Cette reconnaissance fait entrer en jeu l’autorité. Le véritable danger imminent de l’IA provient de l’intégration potentielle des systèmes d’IA dans le culte de l’expertise.
Dans de nombreux domaines, nous avons choisi de faire preuve d’une déférence quasi totale à l’égard des experts accrédités.

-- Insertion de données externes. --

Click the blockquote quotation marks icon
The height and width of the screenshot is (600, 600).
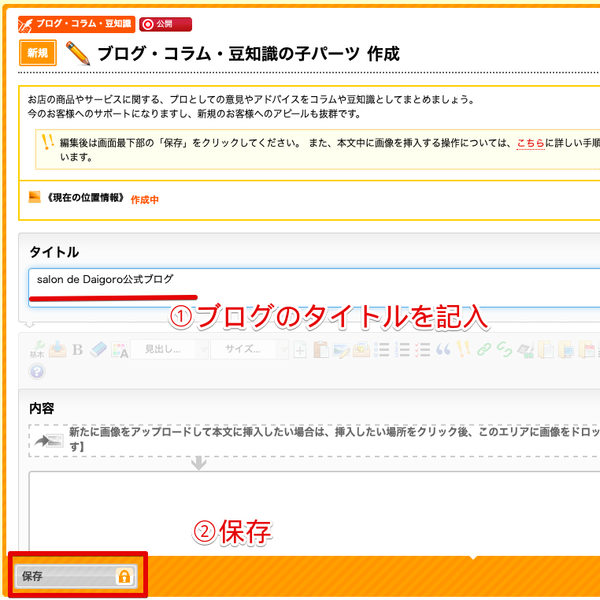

Pendant Covid, par exemple, il était presque hérétique de remettre en question les recommandations du Dr Fauci, de la Dr Birx, des CDC ou de la FDA. Cependant, même à cette époque, il était encore (à peine) possible de noter que ces experts avaient peut-être indûment ignoré les conséquences économiques négatives de leurs recommandations en matière de santé publique. Imaginez la prochaine épidémie, lorsque le conseiller politique sera une IA qui aura pris en compte des centaines de milliers de variables pour évaluer des quadrillions de scénarios.
Un tel résultat est le véritable avenir cauchemardesque : la dictature effective d’une IA qui ne partage pas vos croyances ou vos valeurs fondamentales.
Bien avant qu’une IA exterminatrice ne prenne le contrôle du monde en son nom propre, nos gouvernements et nos concitoyens accorderont à un système d’IA le pouvoir de déclarer des situations d’urgence, de supprimer les libertés civiles et de contrôler nos vies.
Tant que nous n’aurons pas redéveloppé les mécanismes gouvernementaux dont nous avons besoin pour préserver notre liberté face à l’assaut des experts, nous ne serons jamais à l’abri des privations potentielles de la gouvernance de l’IA.
L’IA elle-même peut être contenue. La combinaison de l’IA, d’une dévotion servile et d’une application généralisée ne le sera pas. Nous devons mettre un frein à notre croyance collective en l’infaillibilité d’une classe d’experts, sinon les conseillers en IA pourraient bien mettre fin à notre civilisation.
Bruce Abramson, PhD, JD, est président de la société de conseil stratégique Informationism, Inc. et directeur de l’American Center for Education and Knowledge. Il a été l’un des premiers à utiliser des simulations à grande échelle et des analyses statistiques dans les systèmes d’intelligence artificielle. Il a écrit cinq livres, dont « The New Civil War: Exposing Elites, Fighting Utopian Leftism, and Restoring America » (RealClear Publishing, 2021).